-- What to do --
Print the lines that run from the line with "One-Time Donation Online (339, 2472)" to the line with "Instagram (786, 935)", keeping both end lines, exactly as they appear in the entries below, and nothing else.

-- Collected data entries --
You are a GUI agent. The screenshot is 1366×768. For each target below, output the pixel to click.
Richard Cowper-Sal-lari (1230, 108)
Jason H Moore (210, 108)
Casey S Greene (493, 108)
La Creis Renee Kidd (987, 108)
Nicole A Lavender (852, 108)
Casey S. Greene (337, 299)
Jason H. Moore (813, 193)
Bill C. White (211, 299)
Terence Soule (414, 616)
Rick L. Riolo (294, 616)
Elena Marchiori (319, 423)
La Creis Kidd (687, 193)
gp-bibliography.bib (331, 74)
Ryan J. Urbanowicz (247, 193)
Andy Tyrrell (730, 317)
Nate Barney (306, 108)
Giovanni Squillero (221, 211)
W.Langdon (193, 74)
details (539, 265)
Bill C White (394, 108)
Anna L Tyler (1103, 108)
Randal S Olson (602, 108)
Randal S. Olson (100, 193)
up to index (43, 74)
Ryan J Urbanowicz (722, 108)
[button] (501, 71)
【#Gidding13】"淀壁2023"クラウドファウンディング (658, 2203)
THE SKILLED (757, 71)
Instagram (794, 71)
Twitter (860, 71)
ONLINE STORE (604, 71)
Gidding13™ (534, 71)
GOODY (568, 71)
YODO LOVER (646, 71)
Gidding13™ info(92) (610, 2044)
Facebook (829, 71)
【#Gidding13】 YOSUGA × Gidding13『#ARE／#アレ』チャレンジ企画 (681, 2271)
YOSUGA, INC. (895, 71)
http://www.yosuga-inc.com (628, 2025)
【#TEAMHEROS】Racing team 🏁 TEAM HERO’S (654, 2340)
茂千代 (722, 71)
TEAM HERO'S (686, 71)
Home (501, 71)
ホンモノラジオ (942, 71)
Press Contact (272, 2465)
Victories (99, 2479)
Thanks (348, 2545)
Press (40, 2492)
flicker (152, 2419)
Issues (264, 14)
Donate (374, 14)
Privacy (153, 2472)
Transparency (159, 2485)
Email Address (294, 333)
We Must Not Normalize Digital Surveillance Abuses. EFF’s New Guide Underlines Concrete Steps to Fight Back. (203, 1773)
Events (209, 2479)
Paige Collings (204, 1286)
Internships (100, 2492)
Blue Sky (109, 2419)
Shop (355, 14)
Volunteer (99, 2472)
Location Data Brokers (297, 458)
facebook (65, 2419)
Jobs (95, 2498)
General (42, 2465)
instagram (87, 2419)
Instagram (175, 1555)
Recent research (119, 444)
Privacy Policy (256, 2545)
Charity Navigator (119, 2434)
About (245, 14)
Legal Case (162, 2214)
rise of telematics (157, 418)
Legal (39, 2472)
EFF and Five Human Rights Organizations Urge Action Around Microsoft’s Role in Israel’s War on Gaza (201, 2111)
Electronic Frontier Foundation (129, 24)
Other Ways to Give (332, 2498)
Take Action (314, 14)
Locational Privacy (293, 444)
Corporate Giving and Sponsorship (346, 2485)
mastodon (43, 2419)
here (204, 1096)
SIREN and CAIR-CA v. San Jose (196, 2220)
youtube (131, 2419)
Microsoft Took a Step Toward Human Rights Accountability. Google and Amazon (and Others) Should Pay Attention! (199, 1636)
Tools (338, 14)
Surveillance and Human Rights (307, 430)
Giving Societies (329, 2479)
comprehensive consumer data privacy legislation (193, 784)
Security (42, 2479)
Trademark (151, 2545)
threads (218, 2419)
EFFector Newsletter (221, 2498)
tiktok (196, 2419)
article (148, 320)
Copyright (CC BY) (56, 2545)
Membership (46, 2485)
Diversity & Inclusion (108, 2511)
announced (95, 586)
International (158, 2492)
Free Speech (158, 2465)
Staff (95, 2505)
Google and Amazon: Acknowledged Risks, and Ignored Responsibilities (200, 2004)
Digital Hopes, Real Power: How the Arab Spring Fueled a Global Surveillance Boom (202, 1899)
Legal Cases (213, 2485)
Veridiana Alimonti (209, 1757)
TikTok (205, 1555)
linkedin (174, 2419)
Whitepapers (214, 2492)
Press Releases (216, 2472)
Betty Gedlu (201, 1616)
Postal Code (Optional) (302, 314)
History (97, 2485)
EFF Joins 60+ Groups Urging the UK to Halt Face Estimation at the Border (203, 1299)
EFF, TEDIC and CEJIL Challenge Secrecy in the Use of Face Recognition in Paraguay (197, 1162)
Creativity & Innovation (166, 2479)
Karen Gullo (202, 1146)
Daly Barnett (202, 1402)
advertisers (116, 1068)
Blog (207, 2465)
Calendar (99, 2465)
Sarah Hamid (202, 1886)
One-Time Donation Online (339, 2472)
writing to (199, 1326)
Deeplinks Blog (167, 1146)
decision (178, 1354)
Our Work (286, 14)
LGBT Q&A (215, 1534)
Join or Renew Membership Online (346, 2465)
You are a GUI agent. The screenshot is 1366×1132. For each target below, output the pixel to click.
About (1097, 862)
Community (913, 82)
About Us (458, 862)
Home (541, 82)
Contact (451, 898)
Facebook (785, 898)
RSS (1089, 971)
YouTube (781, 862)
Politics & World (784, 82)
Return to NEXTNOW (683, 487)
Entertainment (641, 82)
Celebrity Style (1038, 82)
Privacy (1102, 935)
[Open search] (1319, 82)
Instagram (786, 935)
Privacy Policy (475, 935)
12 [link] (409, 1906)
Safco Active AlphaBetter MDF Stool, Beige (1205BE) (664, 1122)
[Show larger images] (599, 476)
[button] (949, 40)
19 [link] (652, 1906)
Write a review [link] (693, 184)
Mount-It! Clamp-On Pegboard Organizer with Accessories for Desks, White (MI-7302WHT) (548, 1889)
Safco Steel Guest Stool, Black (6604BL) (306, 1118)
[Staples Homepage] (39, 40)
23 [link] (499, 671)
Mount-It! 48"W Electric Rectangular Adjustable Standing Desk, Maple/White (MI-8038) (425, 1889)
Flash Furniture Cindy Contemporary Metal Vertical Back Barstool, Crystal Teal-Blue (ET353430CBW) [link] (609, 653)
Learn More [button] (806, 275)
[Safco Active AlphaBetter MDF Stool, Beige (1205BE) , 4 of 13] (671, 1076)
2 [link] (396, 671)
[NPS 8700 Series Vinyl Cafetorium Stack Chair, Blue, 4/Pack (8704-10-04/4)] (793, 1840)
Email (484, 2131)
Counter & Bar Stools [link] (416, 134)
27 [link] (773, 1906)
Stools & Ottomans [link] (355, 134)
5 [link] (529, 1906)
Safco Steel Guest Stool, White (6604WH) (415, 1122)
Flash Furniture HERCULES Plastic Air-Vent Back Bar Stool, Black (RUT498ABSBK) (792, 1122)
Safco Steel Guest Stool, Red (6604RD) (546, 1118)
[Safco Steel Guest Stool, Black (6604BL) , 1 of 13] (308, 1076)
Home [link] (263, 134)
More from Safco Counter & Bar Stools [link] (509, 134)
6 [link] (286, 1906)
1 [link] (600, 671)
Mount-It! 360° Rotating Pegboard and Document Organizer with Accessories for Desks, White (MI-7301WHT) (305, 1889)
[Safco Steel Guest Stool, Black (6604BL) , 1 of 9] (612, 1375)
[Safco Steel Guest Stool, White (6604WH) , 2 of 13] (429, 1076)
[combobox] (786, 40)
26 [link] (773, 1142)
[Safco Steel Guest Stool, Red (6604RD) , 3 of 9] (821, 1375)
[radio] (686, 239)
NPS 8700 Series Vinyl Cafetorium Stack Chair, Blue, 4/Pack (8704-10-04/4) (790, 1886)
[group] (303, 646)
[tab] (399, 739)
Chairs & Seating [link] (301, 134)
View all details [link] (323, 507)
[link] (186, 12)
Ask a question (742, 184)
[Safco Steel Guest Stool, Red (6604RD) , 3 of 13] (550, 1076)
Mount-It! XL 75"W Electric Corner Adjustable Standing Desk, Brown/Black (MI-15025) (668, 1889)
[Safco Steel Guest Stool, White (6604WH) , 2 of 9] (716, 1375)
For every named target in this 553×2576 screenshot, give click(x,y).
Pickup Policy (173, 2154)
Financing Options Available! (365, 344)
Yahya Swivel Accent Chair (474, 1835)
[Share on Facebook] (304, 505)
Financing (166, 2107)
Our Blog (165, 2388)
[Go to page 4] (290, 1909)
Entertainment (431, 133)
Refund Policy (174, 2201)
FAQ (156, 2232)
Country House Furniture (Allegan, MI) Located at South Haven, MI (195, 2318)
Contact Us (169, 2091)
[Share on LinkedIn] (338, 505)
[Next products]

-- Solution for this exercise --
One-Time Donation Online (339, 2472)
writing to (199, 1326)
Deeplinks Blog (167, 1146)
decision (178, 1354)
Our Work (286, 14)
LGBT Q&A (215, 1534)
Join or Renew Membership Online (346, 2465)
You are a GUI agent. The screenshot is 1366×1132. For each target below, output the pixel to click.
About (1097, 862)
Community (913, 82)
About Us (458, 862)
Home (541, 82)
Contact (451, 898)
Facebook (785, 898)
RSS (1089, 971)
YouTube (781, 862)
Politics & World (784, 82)
Return to NEXTNOW (683, 487)
Entertainment (641, 82)
Celebrity Style (1038, 82)
Privacy (1102, 935)
[Open search] (1319, 82)
Instagram (786, 935)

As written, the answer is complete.